Midnight Sun

From its startling opening scene, it’s obvious that Midnight Sun is going to deliver.

A man is tied to the rotor blades of a helicopter in the isolated tundras of the Arctic Circle. He screams as it begins to spin, until he is little more than a headless corpse, spun mercilessly in a torturous death scene.

This French-Swedish drama ticks the boxes that we have come to expect from Scandi-noir. Dark themes, layered characters, strong visuals, and an affinity for binge-viewing.

The murder of the nameless man triggers the investigation by Swedish prosecutor Rutger Burlin (Peter Stormare). He is juggling an imperfect marriage and is disappointed to be assigned Anders (Gustaf Hammarsten) as his deputy for the case. But he knows this is a killer that must be stopped.

Anders has his own challenges, surrounding his daughter Jessika (Karolina Furberg) and is amusingly introduced trying to lift an unloved stove from a local tip -it’s that kind of show.

Without giving too much away, the corpse turns out to be a French national, which leads us to our other key protagonist, Kahina Zadi (Leila Bekhti). When her estranged son turns up on her doorstep and triggers feelings of guilt, she is happy to be assigned to the case and the isolated town of Kiruna. Kahina is a woman on the run….

What she discovers in the mining town is, aside from the stark title nod to a sun that doesn’t set, disruption. There are cracks in the soil, an entire town to be relocated, a powerful company and disharmony amongst the community.

Whilst the opening episode shifts between French & Swedish locales, there are grisly scenes that keep things moving and prevent it from slipping into claustrophobia. When our two lead cops also meet, there is the added bonus that both must rely on English dialogue. Created by directors Mårlind & Stein (The Bridge) the series will actually zero in on Kahina & Anders.

The setting makes Midnight Sun all the more captivating, cleverly contrasting the bright backdrop with its sinister themes. One of Scandi-fans and others yet to explore its many attributes.

Midnight Sun premieres with a double episode 9:35pm Thursday on SBS.

8 Comments:

  1. Silly opening scene-if a chopper’s blades are unbalanced, things get very bad for the aircraft very quickly-might appear to be ‘cool’ but utterly preposterous way to kill someone.

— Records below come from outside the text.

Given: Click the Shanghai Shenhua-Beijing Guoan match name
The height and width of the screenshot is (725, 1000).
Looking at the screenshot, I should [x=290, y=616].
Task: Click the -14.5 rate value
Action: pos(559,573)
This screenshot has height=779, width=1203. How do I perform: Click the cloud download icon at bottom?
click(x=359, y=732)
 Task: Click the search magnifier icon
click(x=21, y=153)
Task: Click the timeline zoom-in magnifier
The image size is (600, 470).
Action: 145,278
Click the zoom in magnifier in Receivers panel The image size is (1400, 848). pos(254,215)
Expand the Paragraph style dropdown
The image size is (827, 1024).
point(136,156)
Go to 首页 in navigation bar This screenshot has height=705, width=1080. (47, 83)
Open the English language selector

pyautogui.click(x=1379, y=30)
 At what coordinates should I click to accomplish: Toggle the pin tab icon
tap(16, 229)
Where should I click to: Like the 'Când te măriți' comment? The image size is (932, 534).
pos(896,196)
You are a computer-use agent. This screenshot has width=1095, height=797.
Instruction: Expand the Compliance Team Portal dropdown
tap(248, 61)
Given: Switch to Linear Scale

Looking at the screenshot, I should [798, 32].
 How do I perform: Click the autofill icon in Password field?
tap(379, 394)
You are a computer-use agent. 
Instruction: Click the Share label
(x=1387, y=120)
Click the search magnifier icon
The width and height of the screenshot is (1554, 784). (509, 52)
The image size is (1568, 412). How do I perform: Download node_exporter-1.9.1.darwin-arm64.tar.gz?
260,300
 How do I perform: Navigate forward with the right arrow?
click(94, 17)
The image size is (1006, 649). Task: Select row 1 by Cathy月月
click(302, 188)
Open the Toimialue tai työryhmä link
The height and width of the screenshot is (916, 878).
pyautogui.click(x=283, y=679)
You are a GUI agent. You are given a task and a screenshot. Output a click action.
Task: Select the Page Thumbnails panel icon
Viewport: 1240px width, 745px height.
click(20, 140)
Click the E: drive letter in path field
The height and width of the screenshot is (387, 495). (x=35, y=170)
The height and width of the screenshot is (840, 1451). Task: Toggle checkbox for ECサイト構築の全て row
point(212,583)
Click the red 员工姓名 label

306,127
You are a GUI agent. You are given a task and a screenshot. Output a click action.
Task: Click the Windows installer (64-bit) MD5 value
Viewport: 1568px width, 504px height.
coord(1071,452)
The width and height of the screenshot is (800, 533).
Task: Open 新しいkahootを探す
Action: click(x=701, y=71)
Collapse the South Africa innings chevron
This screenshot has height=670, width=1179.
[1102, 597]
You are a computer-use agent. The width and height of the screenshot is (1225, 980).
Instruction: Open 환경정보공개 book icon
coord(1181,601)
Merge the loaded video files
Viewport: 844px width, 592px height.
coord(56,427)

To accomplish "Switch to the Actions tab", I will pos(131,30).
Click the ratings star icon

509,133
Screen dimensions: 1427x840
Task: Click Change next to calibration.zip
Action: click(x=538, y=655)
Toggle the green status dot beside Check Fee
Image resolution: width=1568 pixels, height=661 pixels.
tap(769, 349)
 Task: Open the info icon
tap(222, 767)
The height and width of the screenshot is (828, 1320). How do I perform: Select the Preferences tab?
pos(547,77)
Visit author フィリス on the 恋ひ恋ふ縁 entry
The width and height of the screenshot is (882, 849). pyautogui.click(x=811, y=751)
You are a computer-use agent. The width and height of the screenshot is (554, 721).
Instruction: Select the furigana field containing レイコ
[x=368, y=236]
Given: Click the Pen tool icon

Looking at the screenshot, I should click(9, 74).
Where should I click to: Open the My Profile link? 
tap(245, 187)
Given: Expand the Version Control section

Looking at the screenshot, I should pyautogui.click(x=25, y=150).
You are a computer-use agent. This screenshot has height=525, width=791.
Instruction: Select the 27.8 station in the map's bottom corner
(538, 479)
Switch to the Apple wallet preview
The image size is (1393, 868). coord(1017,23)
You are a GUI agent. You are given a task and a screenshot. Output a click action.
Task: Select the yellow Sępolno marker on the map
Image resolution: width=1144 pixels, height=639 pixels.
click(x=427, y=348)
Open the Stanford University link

  2. I have seen the show and it could easily become a binge watch for those who enjoyed The Bridge, the mysticism of the killings is used quite well further showcasing the quality original writing coming from Norway and Sweden. The indigenous subplot may surprise some which also adds to the shows attraction. If I was to recommend anything I would suggest viewing the online version so that you can see more than one episode. SBS have a good idea with their streaming of whole seasons.

    I suspect that the USA will remake this show as they did The Bridge, Netflix maybe.

  3. jezza the first original one

    My missus refuses to watch subtitled TV or movies, which is a little frustrating. Difficult for me to watch at my office as I would end up doing zero work….

  4. Saw another ad for this last night, but again only promoting it being available online, nothing about the Thursday premiere. Short of possibly being able to charge more for the online in-program ads as you can’t skip them, I’m at a loss.

  5. Thanks for the promising review David – wasn’t even aware it was getting a FTA airing imminently, just the endless promotion for it being available online. One of the few foreign-language dramas they deem worthy of airing before 11pm these days although presumably they’ll plough through it in double eps.

    Its an odd model they’ve moved to, they buy countless foreign dramas and make them available online which is positive, but inevitably they drop them on FTA late night with zero promotion and churn through them in double eps, just so they can get to giving the next online purchase a FTA airing. Hard to see much breaking through to get even steady word of mouth like a Les Revenants, Bridge or Killing.